▶ _GOAL_
Copy everything from the start of the entries down to the line containing "Action: tap(363, 295)", keeping both ends and leaving out the pictures.
>> START
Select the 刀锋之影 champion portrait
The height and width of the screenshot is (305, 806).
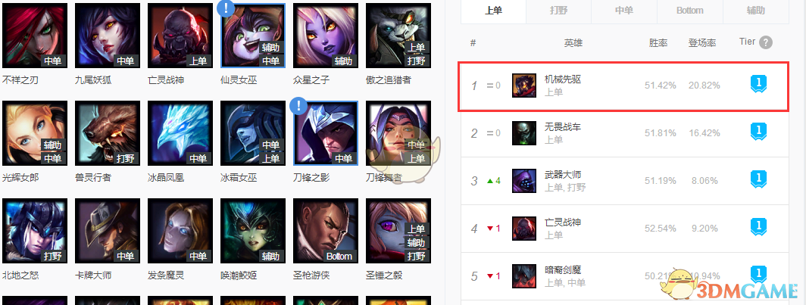click(326, 133)
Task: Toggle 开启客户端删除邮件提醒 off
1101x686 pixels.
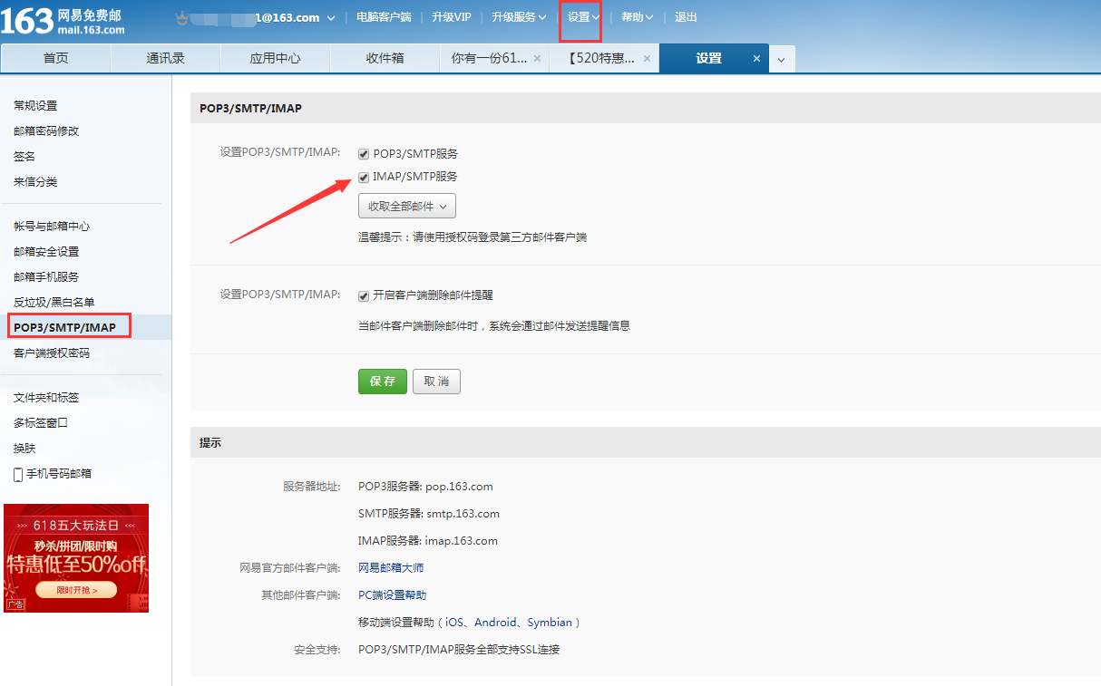Action: tap(363, 295)
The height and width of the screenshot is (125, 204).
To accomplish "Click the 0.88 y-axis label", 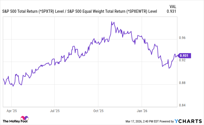I will 183,83.
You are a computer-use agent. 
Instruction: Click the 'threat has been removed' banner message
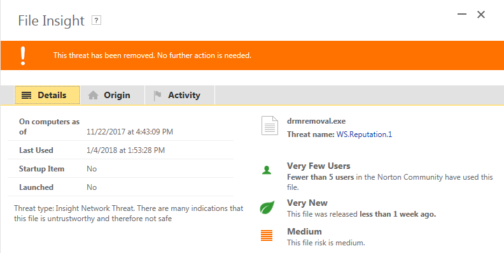[152, 55]
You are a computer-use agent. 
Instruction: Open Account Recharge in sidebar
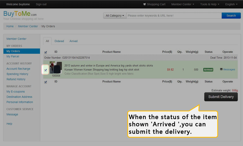coord(18,69)
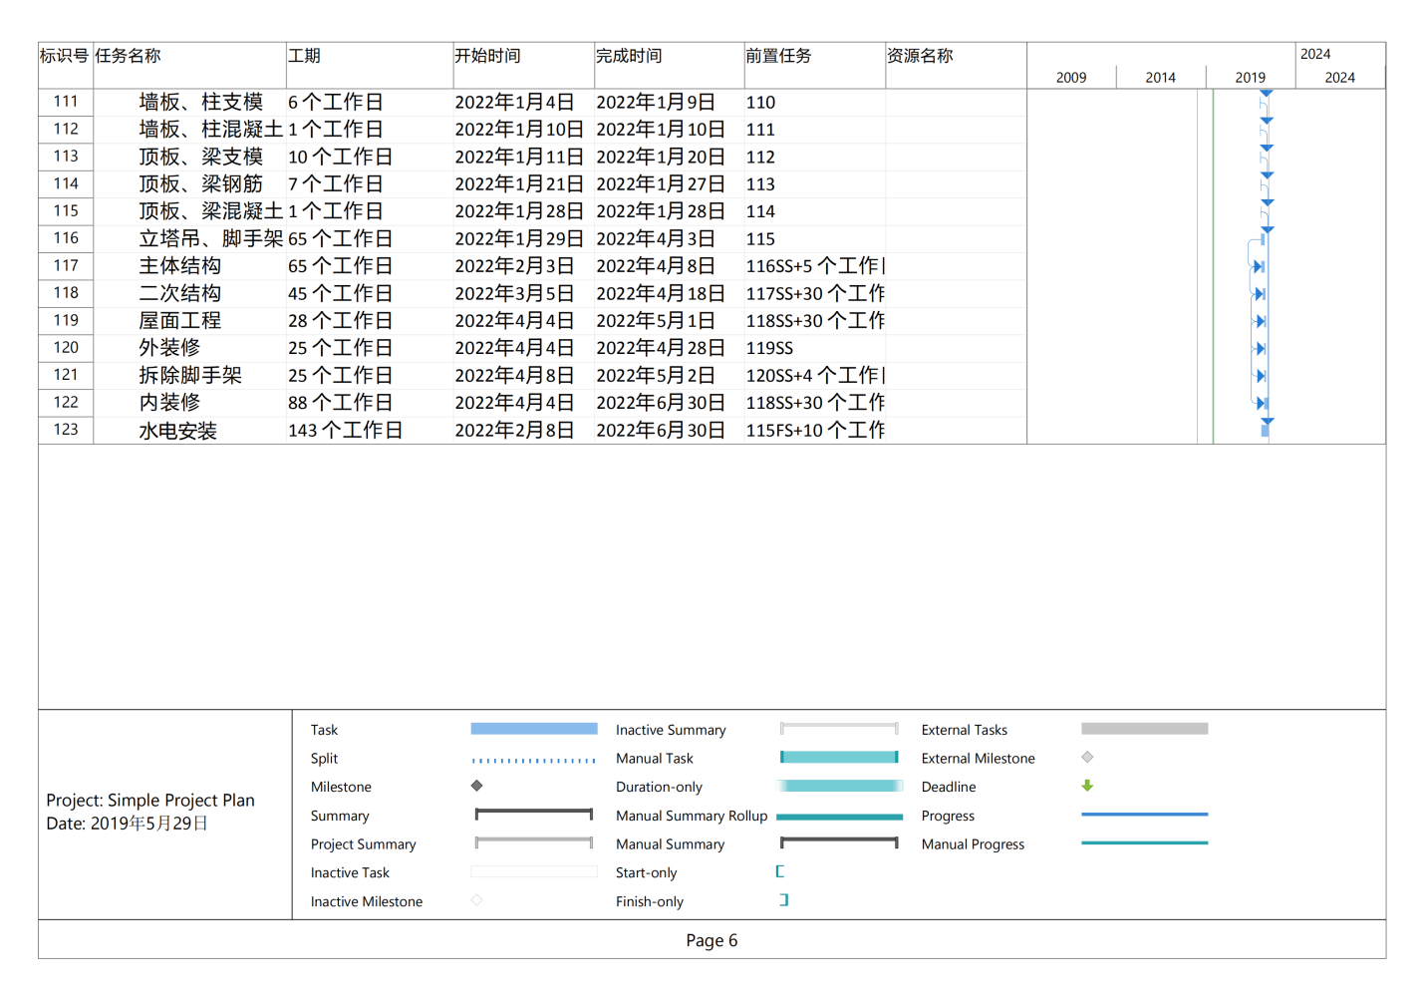Image resolution: width=1424 pixels, height=1001 pixels.
Task: Click the Summary bar symbol in legend
Action: click(533, 815)
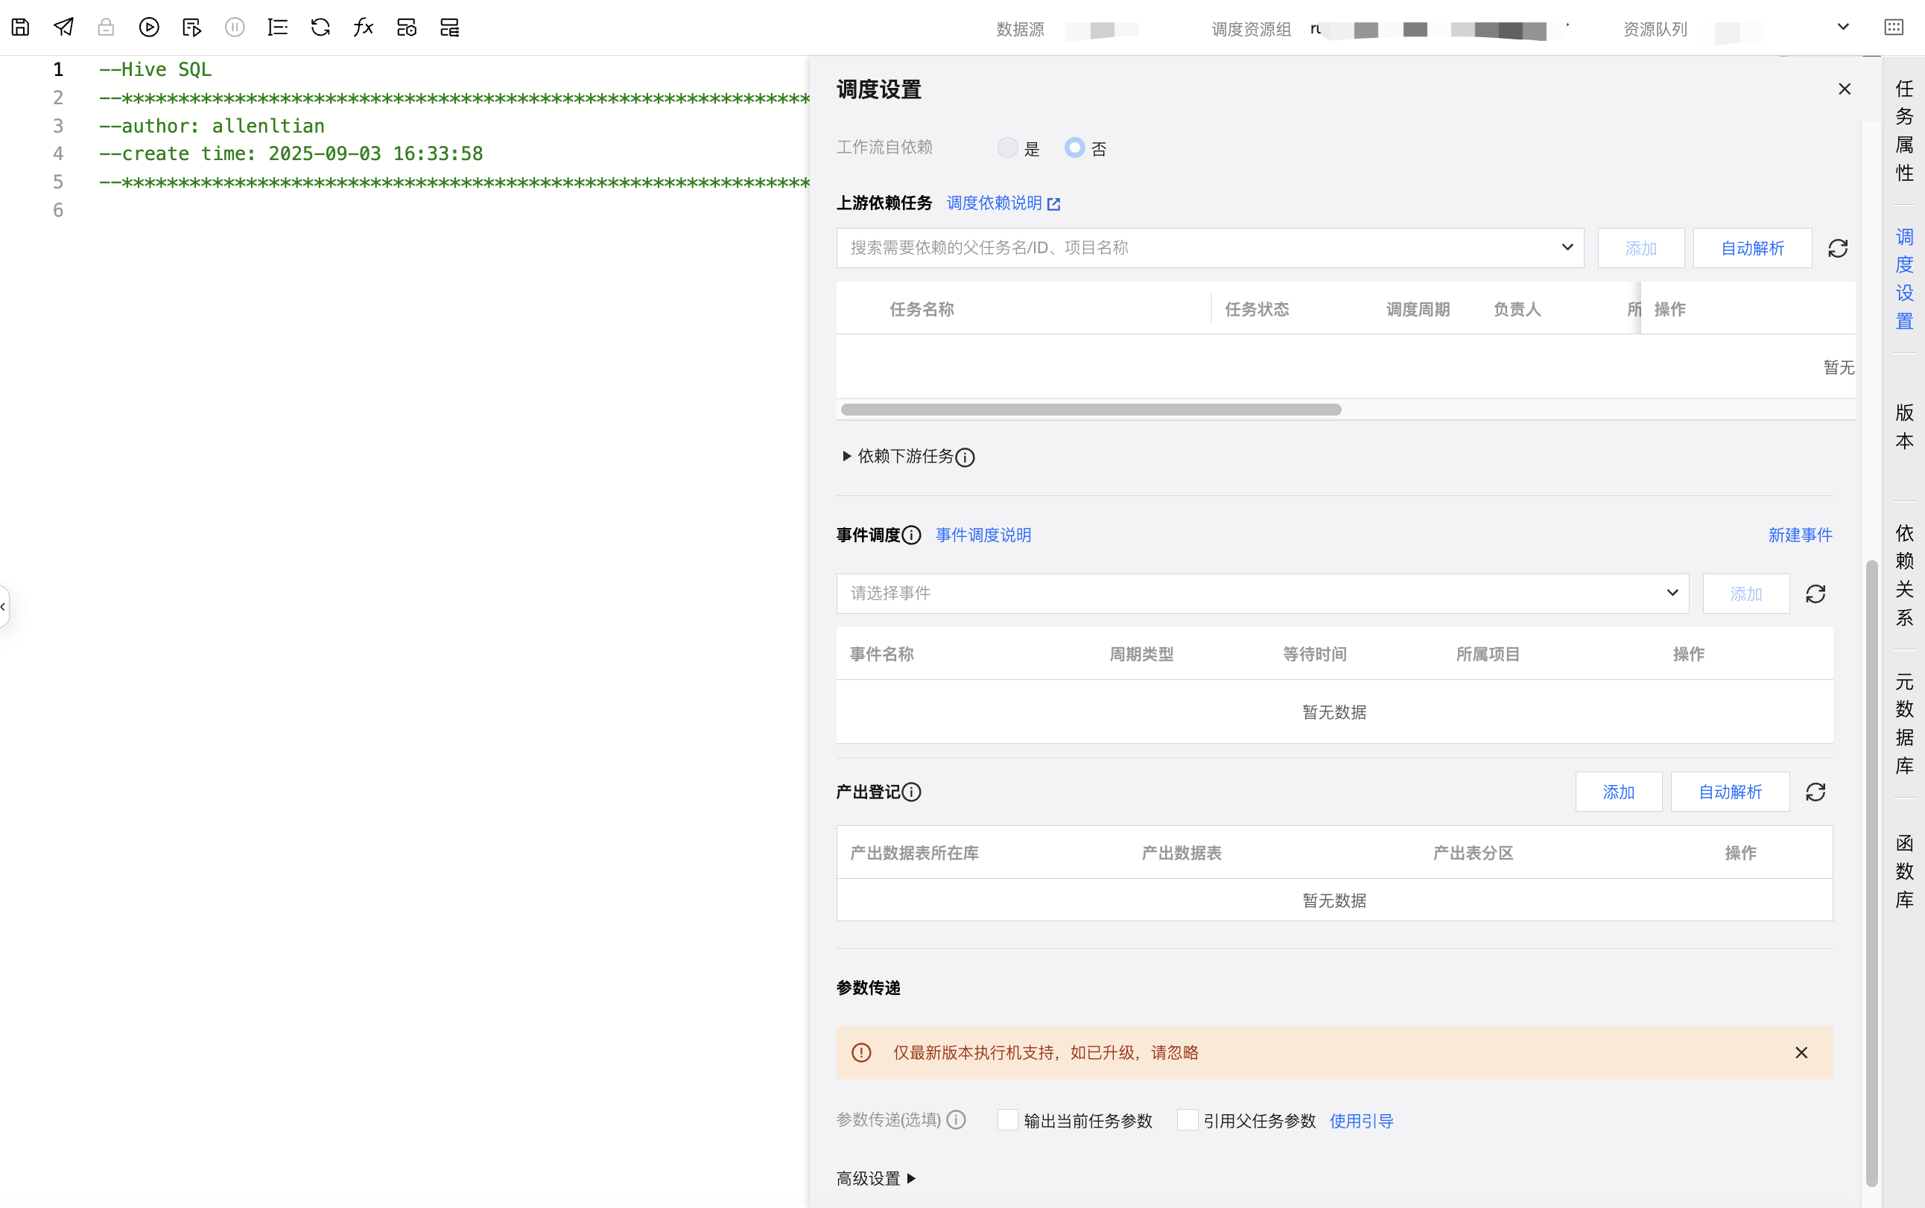Viewport: 1925px width, 1208px height.
Task: Enable 输出当前任务参数 checkbox
Action: (1008, 1120)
>> END
▶ _RESPONSE TO THE TASK_
Select the 刀锋之影 champion portrait
The height and width of the screenshot is (305, 806).
click(326, 133)
Task: Toggle 开启客户端删除邮件提醒 off
1101x686 pixels.
Action: tap(363, 295)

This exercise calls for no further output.